The propaganda: in first event, the rebel claimed death of more than five dozens armymen while in second event the army claimed successful retaliation that saw only two policemen killed. Certainly the media carried the army's version in both events due to censorship.

In anyway, the question is: Is army is successful due to the King's rule? Yes if you believe in 'no information is good' theory. And also, if the same army is capable of fighting against rebels why didn't that happened in past because the army were same. (Since the King was the supreme commander of the army, was he behind all these planning for power takeover?)

Political Parties & Rebel Group

The King told the people there are not only two group in the country - first those who want peace and other of those who want bloods.
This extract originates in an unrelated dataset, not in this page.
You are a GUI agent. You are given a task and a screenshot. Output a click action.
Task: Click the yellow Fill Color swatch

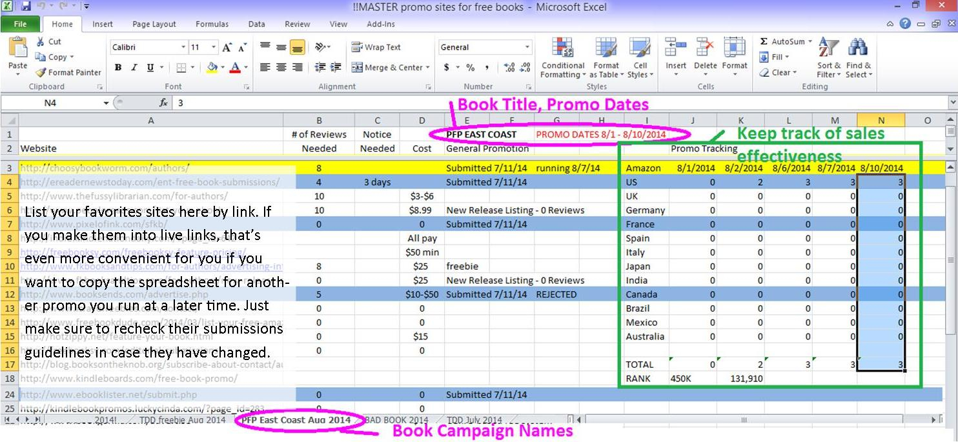point(212,68)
The first he said were with him and the second were those who criticized him.

The rebel group called political parties to join them. Some of the leaders of the political parties agreed that there could be strategically cooperation if needed.

It is no good.

The King is trying to make people believe those political parties favor rebels. And some leaders are talking without thinking of consequences.

They are different: one is fighting for democracy where everyone will be accommodated with people enjoying rights. The rebel group is fighting to establish their one-party 'democratic' rule. And more importantly unlike the King said, the political parties fall on the third group - those wanting peace but criticizing the King.

And to conclude, should fight for democracy be fight for republic?

There have been a considerable number of people who believe it should be. Seeing that the monarch twice assumed power dismissing democracy, the answer should be yes. Once there is republic, the danger for democracy's dismissal by the monarch will end.

But the alternative view is that which is quite more useful is to keep the monarch powerless as honorary head of the state. He should be given no power and his assets and budget should be transparent and his deeds publicly debated.